Thanks again for considering, and for all the great work on the templating engine!
How many times do I need to say “no” for you to understand that I’m saying no?
All you need to use is has_value. You do not need to check for any of those values, they are covered by has_value.
Availability will do that. The error will not appear at all because availability is resolved before state or attributes.
I completely understand what you’re asking. However you’re not understanding that this is all easily done inside the templates without the extremely complicated yaml you’re suggesting.
Just clarifying to make sure my own comprehension isn’t lacking.
The template above could be written without the check in the state template because it will never be evaluated when sensor.a does not have a valid value due to the availability parameter.

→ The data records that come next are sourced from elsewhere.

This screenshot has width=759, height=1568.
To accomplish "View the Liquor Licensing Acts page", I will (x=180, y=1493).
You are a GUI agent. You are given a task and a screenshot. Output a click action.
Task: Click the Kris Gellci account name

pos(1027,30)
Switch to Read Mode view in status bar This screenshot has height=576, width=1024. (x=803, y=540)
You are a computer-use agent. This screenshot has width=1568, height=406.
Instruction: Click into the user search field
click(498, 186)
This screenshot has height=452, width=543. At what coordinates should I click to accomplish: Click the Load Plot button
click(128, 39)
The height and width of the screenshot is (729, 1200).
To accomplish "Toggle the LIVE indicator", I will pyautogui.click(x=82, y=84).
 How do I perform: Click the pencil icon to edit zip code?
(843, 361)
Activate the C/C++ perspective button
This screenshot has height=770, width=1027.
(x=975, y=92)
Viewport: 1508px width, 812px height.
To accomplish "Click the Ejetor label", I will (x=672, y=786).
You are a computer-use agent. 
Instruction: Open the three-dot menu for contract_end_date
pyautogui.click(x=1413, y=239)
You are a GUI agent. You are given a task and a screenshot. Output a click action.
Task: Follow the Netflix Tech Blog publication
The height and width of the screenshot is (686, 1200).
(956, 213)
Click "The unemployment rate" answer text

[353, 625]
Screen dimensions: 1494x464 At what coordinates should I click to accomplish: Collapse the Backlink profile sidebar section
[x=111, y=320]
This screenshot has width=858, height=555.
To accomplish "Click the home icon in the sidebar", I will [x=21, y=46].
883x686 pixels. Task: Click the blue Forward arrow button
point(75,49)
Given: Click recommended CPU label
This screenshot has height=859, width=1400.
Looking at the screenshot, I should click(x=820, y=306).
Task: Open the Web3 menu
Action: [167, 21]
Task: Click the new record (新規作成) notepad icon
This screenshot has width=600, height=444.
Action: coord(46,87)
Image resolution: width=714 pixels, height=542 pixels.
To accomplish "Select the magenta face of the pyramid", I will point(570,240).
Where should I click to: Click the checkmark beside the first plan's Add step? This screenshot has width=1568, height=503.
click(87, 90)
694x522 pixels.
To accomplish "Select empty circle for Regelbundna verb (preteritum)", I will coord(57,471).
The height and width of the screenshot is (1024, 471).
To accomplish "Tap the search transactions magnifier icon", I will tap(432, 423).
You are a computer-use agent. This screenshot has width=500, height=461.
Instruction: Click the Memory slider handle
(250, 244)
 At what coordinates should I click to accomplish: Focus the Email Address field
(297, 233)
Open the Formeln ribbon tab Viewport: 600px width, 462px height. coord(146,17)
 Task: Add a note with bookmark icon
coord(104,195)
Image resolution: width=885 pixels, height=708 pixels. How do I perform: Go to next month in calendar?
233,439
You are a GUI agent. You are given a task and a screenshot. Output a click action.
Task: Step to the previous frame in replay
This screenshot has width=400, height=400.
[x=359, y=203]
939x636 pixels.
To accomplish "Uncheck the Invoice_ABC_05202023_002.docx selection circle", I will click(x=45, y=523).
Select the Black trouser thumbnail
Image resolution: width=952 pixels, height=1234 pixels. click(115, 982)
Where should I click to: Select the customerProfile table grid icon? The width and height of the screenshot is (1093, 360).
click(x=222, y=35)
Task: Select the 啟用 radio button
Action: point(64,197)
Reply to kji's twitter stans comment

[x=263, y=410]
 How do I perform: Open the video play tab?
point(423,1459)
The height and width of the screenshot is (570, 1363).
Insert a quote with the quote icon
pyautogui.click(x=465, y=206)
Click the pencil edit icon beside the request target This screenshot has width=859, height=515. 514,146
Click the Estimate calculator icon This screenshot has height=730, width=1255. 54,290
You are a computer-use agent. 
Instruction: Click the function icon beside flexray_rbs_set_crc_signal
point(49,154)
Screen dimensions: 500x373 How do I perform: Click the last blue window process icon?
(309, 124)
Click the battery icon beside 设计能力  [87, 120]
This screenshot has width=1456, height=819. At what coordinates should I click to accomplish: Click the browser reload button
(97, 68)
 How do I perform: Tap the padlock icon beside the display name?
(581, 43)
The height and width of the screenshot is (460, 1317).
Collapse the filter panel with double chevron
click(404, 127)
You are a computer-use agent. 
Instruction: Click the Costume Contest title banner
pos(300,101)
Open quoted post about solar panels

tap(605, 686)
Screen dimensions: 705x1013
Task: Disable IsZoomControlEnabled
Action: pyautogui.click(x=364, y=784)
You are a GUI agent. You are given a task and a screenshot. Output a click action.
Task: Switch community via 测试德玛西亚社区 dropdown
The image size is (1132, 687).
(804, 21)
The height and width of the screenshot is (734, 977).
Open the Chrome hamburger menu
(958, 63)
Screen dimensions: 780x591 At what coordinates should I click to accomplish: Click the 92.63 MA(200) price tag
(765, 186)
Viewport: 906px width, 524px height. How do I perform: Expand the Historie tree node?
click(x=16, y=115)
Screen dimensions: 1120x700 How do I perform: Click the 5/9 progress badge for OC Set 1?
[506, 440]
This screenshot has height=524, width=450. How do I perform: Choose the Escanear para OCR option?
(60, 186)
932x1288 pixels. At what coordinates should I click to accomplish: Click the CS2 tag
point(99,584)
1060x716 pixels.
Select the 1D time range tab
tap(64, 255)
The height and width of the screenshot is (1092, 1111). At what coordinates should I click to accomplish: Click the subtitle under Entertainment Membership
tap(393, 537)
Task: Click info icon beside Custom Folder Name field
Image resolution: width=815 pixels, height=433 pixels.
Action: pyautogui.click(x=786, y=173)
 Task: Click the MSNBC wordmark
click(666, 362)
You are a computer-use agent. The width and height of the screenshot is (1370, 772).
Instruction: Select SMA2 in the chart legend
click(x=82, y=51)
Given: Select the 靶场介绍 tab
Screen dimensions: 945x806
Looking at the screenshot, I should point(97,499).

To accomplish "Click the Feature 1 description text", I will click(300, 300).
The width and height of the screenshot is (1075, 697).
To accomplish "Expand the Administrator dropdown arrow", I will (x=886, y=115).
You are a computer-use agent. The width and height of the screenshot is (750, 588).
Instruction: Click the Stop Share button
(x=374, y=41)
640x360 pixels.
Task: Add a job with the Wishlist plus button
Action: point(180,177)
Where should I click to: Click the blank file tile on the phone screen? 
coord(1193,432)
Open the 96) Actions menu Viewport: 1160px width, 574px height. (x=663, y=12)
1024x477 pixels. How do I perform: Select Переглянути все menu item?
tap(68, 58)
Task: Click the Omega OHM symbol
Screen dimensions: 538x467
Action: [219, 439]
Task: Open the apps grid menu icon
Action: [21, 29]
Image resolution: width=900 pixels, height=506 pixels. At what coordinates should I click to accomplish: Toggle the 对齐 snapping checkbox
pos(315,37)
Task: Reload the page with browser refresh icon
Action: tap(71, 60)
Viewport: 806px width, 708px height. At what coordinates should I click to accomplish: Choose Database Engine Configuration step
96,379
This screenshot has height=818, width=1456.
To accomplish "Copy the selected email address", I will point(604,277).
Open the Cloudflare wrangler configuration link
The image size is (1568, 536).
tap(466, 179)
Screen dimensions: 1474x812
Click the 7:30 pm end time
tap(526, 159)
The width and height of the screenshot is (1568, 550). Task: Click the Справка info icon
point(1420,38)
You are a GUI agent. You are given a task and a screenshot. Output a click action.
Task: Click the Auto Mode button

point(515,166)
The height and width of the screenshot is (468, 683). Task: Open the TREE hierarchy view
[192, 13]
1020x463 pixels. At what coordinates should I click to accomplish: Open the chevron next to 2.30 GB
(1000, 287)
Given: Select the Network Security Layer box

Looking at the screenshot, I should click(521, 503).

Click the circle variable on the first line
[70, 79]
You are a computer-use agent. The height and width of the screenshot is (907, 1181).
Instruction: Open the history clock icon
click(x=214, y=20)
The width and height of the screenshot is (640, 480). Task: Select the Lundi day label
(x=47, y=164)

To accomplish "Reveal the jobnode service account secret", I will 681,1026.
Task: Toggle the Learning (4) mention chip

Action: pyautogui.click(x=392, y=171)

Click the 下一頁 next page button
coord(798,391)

Correct. has_value makes sure the entity has a value that properly suits the entity passed to it. It essentially checks for all variations of bad states.
The resolution order for template entities is:
availability
state
icon, picture, name
all other attributes.
availability is the only one that blocks others from producing errors because availability blocks the other templates from resolving.
For what it’s worth, making the “availability” section more widely known, might be a huge help to people. I’ve been doing this about 3 months, have done some pretty complex templating, and this is the first I’ve heard of it. … and now i have to go and update all my templates
I started trying to utilize availability more. Until at the sensor I had 7 dependencies that I would have to check “has_state” for each. It would be so much easier if I could write exception rescue block, where I could define “If something went wrong, set state to unavailable.”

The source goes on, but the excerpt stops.